Gestión emocional en el trabajo: el impacto de los sentimientos en la productividad
Las emociones desempeñan un rol determinante en la dinámica laboral, superando la vieja creencia de que el entorno profesional debe ser puramente racional.
La idea de que el trabajo es un espacio donde lo personal debe quedar excluido para priorizar la eficiencia está siendo cuestionada por nuevas corrientes de gestión. La premisa de que "no es personal, son solo negocios" ignora la realidad biológica y psicológica de los empleados, quienes integran sus estados emocionales en cada tarea realizada.
El mito de la neutralidad profesional
Históricamente, la cultura corporativa fomentó la supresión de la subjetividad. Sin embargo, diversos estudios de comportamiento organizacional demuestran que intentar separar las emociones de la ejecución técnica resulta contraproducente. La inteligencia emocional se ha consolidado como una competencia técnica tan valorada como la capacidad analítica.

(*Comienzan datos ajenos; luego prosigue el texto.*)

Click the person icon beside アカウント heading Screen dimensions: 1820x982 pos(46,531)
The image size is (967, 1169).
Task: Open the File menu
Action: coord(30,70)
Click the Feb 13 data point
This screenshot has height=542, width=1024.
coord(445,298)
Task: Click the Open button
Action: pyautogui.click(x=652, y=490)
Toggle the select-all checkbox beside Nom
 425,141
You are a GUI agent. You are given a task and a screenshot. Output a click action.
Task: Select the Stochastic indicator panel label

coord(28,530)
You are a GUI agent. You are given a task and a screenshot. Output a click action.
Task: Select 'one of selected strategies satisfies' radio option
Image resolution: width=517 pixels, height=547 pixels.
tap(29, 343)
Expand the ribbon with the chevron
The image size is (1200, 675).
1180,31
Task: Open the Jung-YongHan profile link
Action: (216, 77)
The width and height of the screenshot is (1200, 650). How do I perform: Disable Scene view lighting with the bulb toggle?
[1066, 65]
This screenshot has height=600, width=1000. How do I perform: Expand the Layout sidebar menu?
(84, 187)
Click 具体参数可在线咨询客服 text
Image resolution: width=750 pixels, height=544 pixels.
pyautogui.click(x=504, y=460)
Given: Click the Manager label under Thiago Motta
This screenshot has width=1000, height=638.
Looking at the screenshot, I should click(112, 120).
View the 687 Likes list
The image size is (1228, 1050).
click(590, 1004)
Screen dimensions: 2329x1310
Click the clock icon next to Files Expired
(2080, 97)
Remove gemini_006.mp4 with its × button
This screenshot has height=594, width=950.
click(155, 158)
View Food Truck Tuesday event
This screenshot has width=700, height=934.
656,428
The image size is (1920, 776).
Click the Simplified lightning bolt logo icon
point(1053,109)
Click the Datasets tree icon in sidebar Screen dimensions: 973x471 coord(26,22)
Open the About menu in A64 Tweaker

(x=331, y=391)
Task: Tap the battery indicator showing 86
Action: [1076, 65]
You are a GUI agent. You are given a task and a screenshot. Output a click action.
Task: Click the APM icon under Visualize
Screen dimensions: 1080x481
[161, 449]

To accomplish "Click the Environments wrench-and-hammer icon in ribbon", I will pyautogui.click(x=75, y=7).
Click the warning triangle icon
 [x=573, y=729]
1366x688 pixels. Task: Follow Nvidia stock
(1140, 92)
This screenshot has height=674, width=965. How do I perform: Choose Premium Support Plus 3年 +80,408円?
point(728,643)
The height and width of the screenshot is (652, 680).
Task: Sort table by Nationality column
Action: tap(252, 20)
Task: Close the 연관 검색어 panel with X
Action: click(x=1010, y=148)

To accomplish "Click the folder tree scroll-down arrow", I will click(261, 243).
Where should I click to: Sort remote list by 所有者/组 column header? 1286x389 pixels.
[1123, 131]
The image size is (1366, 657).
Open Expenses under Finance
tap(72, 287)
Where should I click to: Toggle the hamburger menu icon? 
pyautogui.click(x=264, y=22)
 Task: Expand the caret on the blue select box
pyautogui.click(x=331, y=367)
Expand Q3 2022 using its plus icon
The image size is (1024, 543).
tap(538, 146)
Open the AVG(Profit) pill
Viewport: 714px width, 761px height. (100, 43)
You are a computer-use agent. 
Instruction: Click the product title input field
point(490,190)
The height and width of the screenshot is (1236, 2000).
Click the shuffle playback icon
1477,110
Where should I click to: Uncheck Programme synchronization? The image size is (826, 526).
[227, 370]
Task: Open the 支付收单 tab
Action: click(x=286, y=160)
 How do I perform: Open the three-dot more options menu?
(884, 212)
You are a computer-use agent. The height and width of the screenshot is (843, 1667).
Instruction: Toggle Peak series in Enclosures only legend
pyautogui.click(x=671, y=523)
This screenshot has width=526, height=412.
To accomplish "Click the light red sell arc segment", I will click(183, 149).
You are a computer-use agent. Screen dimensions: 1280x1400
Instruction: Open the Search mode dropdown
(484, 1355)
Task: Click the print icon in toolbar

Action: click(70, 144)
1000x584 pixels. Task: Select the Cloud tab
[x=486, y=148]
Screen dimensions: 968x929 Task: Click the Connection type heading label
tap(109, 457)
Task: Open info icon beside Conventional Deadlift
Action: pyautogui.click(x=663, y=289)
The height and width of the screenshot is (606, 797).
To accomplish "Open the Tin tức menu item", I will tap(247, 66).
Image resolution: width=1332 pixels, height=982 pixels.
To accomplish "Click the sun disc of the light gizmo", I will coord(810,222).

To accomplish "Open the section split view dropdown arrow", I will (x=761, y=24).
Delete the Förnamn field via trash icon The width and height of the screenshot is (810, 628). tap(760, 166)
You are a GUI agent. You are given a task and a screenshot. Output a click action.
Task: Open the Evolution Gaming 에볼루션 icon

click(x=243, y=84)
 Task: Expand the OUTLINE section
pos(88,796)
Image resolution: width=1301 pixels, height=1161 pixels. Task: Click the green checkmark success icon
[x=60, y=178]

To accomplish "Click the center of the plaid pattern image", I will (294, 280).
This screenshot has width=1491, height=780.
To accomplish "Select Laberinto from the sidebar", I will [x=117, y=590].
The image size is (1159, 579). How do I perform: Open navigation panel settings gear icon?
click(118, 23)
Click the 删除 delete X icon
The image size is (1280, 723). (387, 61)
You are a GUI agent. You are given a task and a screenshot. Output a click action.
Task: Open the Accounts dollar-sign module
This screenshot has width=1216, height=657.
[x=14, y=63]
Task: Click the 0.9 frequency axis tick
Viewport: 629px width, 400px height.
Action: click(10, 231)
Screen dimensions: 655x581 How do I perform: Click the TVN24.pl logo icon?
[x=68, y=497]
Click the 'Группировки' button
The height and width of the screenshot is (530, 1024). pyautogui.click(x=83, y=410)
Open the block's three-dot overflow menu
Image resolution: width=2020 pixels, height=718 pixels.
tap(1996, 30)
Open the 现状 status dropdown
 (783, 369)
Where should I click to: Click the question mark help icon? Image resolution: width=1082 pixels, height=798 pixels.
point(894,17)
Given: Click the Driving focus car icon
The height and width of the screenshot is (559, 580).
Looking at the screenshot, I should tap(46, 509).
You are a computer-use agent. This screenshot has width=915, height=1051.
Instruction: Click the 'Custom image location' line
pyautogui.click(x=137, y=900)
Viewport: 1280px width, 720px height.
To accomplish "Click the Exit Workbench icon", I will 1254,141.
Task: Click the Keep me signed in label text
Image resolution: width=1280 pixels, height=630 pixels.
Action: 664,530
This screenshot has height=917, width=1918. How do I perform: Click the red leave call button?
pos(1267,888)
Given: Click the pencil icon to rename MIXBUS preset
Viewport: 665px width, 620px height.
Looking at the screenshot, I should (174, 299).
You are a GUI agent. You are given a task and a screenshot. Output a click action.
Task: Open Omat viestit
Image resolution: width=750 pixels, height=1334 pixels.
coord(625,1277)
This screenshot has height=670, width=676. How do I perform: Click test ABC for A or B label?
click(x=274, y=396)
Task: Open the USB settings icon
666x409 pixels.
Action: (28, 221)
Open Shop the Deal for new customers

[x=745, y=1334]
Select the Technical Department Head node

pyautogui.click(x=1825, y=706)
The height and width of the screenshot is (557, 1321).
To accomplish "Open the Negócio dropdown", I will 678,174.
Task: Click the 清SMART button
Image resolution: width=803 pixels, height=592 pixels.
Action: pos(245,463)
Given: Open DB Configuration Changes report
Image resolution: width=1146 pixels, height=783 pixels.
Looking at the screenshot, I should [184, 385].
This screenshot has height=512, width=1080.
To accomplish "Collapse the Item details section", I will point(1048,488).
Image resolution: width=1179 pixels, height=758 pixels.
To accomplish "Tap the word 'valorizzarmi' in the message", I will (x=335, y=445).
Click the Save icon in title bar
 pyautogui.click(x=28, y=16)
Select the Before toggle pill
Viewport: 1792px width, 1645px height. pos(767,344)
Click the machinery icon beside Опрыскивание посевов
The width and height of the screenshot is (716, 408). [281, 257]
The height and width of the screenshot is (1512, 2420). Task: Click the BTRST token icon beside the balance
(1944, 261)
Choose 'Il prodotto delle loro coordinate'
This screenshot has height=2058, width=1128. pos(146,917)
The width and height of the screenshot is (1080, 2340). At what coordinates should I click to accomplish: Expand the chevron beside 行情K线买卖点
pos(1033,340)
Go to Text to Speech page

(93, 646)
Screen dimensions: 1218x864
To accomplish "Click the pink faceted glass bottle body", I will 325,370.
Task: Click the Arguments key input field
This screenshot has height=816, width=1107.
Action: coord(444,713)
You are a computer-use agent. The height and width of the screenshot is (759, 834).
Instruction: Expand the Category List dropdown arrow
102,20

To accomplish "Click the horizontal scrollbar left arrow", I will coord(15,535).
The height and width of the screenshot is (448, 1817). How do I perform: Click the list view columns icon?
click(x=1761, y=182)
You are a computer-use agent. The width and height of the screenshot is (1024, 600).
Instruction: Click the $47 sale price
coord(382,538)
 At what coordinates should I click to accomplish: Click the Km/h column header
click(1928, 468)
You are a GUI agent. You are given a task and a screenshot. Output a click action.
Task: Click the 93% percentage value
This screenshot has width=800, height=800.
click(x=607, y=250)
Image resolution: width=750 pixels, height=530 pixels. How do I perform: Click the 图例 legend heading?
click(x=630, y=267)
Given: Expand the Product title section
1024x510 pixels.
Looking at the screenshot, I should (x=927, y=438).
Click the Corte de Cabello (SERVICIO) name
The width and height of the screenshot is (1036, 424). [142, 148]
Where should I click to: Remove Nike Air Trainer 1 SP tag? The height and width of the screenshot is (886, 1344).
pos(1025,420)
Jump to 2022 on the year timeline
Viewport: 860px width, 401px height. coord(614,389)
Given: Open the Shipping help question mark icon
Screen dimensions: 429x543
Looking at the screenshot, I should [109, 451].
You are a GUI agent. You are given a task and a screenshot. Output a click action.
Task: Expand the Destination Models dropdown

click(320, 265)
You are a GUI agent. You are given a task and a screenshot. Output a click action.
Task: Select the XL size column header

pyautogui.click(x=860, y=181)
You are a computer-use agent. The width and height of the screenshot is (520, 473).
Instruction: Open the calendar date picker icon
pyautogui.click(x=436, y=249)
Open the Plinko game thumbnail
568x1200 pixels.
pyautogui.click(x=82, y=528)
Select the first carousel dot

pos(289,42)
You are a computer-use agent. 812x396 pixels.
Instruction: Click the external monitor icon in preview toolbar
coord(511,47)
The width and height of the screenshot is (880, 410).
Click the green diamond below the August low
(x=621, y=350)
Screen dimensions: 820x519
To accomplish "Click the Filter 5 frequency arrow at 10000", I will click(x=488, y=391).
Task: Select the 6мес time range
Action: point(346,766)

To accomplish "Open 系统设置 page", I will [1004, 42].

Cuando un entorno laboral ignora las necesidades afectivas o el clima emocional del equipo, suelen aparecer consecuencias directas en la estructura operativa, tales como:
- Aumento de los niveles de burnout o agotamiento profesional.
- Incremento en la tasa de rotación de personal altamente capacitado.
- Disminución en la capacidad de resolución de problemas complejos.
- Deterioro de la comunicación interna y la colaboración interdisciplinaria.
Impacto en la toma de decisiones y liderazgo
El liderazgo moderno requiere comprender que las decisiones no se toman en un vacío de lógica pura. Los sesgos emocionales y la motivación influyen directamente en la velocidad y la calidad de los procesos decisionales. Un líder que gestiona adecuadamente el componente emocional de su equipo puede fomentar un clima de seguridad psicológica.
La seguridad psicológica permite que los colaboradores expresen dudas, admitan errores y propongan ideas innovadoras sin temor a represalias o juicios. Este factor es, según expertos en recursos humanos, la base fundamental de los equipos de alto rendimiento en la actualidad.
Gestión de la inteligencia emocional
Integrar las emociones en la gestión no significa perder el rigor profesional. Por el contrario, implica utilizar la empatía y el reconocimiento como herramientas para optimizar el rendimiento. Las organizaciones que implementan programas de bienestar y capacitación en habilidades blandas reportan una mayor resiliencia ante las crisis de mercado.
El desafío para las empresas argentinas y globales radica en transformar la cultura del "negocio estricto" hacia una de gestión integral, donde el capital humano sea comprendido en su totalidad, reconociendo que el bienestar emocional es un motor de la rentabilidad sostenida.